The enzyme topoisomerase IB releases the torsion built up in DNA strands. During their investigations, the researchers could follow a single topoisomerase-enzyme molecule over time as it acted on a single DNA molecule. The topoisomerase clamps onto the DNA, cuts through one of the two DNA strands, and then lets the DNA unwind before sticking the broken ends back together again. With the help of sensitive measuring devices, the researchers could measure various parameters such as the friction of the rotating DNA in a cavity of the enzyme. The research has provided new insights into the interactions between DNA and the enzyme, which are of fundamental importance for understanding cell division.
DNA consists of two long strands joined together by pairs of bases. Both strands wind around each other in the form of a double helix with the base pairs acting as the 'stairs' in a staircase. The sequence of these base pairs stores genetic information. During cell division genetic material is copied and the enzymes responsible for this must be able to transcribe the base sequences. This is only possible if the portion of DNA to be transcribed is unwound. This winding and unwinding of the DNA gives rise to torsional forces in the DNA, the magnitude of which increases as cell division progresses. These forces can delay the process of cell division and under certain conditions even stop it. Topoisomerase IB can reduce these torsional forces.

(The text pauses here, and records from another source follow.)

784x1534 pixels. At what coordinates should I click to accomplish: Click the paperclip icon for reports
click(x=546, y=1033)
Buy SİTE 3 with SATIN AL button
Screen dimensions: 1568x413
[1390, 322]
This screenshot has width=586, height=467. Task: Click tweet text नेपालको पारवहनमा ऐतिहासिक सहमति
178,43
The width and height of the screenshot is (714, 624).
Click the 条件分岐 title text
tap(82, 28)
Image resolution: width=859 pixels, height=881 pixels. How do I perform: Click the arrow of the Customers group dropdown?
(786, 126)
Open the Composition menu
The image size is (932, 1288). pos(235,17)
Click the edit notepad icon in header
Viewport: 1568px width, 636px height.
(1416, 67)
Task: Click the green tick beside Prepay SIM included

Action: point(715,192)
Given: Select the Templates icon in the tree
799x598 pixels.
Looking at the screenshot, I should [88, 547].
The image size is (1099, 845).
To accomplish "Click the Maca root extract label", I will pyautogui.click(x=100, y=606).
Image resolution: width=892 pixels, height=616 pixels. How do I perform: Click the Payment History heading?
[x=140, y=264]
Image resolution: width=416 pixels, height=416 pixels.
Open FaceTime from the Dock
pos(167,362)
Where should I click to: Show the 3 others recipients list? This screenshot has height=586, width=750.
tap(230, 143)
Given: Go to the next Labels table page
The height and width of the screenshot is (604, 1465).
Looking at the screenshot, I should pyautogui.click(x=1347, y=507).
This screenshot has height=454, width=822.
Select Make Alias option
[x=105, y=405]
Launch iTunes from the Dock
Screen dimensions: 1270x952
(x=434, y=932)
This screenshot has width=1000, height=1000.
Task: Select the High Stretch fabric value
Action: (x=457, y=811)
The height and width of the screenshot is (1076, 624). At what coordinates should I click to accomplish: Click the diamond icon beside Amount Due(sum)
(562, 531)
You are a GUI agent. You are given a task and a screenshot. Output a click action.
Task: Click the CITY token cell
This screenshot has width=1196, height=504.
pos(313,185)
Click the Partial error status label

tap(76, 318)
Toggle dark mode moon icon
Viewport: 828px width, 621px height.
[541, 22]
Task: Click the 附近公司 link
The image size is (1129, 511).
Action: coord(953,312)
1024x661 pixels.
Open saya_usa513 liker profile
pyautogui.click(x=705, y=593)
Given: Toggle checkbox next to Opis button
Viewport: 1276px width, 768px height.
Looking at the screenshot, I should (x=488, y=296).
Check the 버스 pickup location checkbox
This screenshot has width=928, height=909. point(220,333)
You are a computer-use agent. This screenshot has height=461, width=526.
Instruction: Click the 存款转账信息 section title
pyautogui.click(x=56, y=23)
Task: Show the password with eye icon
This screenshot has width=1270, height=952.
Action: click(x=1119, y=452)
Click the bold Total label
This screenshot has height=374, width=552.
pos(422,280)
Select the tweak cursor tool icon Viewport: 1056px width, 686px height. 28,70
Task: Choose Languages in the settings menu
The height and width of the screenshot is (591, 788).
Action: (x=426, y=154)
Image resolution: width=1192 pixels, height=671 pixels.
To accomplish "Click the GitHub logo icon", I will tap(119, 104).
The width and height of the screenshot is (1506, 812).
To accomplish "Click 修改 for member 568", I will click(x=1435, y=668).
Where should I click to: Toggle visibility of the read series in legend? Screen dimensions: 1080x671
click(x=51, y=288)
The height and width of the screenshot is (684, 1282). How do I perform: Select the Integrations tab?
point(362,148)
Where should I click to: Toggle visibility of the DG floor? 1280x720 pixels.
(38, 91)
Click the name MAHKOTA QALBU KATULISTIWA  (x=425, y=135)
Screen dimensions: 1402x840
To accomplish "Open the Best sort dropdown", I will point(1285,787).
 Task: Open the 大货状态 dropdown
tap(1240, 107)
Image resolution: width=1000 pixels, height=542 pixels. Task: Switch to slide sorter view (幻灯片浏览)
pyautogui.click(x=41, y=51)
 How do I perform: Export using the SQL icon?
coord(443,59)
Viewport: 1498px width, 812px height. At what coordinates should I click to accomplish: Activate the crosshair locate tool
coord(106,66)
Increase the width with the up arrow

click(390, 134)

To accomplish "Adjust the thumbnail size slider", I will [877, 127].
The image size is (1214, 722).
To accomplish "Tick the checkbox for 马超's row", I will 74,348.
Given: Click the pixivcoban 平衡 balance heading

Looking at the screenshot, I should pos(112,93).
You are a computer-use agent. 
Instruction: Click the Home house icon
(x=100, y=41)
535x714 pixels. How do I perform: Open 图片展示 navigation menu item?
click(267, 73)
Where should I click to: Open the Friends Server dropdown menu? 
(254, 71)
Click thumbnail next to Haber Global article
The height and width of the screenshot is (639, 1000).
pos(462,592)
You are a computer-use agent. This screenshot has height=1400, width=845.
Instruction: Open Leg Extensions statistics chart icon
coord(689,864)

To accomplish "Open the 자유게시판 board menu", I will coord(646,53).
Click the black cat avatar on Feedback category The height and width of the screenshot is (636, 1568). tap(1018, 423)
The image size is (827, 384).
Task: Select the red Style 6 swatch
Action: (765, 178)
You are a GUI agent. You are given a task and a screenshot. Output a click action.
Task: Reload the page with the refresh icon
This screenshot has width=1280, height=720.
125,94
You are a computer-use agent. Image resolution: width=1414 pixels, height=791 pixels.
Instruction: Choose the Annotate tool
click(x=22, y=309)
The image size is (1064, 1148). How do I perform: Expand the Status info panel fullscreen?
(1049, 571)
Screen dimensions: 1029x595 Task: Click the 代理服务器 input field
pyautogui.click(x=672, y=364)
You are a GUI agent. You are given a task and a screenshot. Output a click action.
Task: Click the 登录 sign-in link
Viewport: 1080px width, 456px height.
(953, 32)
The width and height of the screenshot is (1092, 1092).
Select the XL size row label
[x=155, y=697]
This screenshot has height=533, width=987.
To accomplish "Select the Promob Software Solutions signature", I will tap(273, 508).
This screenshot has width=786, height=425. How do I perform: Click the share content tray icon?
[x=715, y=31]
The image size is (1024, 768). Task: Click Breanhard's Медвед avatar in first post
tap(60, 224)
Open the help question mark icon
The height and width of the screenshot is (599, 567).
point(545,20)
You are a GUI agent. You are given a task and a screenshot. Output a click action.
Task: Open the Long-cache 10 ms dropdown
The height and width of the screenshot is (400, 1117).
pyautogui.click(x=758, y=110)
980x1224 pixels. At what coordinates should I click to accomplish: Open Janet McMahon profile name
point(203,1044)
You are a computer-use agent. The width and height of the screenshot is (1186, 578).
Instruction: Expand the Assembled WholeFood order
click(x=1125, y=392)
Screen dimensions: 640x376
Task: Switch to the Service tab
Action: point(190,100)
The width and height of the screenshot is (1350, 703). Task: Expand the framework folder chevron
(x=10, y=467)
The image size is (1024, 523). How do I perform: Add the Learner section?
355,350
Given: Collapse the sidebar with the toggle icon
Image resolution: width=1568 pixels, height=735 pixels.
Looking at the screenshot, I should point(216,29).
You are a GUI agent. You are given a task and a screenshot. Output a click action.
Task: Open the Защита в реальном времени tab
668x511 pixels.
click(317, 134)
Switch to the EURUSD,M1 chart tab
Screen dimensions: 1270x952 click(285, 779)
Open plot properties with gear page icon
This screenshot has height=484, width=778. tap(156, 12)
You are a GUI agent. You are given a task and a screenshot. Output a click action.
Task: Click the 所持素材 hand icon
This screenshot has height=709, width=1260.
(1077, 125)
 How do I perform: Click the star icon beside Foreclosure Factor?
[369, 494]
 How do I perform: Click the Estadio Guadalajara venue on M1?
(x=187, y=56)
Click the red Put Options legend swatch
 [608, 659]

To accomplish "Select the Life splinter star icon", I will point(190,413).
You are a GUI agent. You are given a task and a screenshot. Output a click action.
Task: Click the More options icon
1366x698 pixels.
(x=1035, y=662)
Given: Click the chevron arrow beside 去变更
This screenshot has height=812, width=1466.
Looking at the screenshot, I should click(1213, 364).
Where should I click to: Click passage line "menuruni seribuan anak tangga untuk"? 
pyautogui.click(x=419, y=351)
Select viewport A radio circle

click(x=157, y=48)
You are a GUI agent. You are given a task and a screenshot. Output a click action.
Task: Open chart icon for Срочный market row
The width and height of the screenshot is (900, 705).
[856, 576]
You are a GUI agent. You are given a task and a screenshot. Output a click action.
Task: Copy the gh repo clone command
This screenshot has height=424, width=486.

The enzyme releases the torsion from the DNA as follows: The enzyme surrounds the double-stranded DNA like a clamp and then temporarily cuts through one of the two DNA strands. The accumulated torsional forces in the DNA are then spun out around the intact strand. After a number of turns the topoisomerase ones again firmly grabs the spinning DNA and 'glues' (ligates) the broken stands neatly back together again. The researchers were able to determine the exact number of turns removed by the topisomerase between 'cutting' and 'gluing'.
The precise mechanism of topoisomerase IB is also important for cancer research. Drugs which inhibit the functioning of topoisomerase IB are already in clinical use, but can possibly be improved using the knowledge from this study.